» Task requirements
An exact copy is required of every line from the one with "Task: Click the Happy Presidents Day image" through the end of the data below, and the pictures must stay out of it.

[Pixel coordinate grounding data]
^^^^

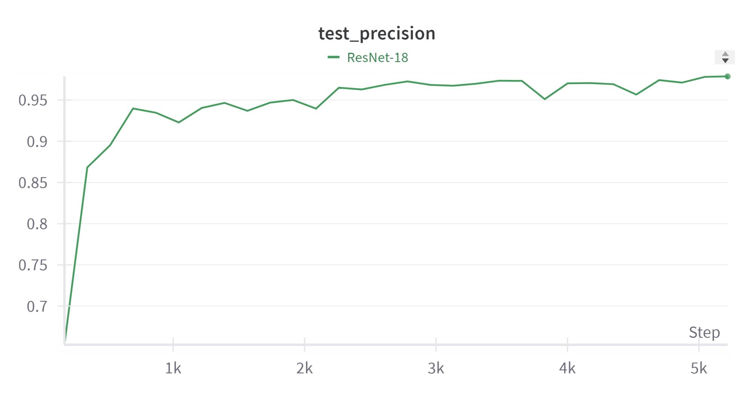Click the legend scroll up arrow
Image resolution: width=754 pixels, height=396 pixels.
coord(725,54)
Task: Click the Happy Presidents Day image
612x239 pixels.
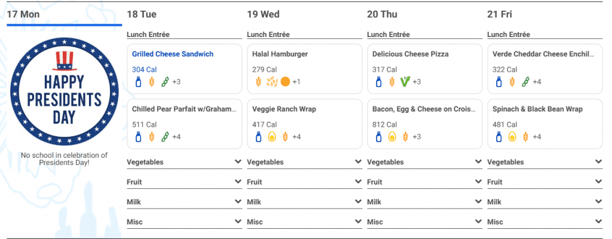Action: coord(64,91)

^^^^

» Answer box
Task: Click the Happy Presidents Day image
612x239 pixels.
Action: coord(64,91)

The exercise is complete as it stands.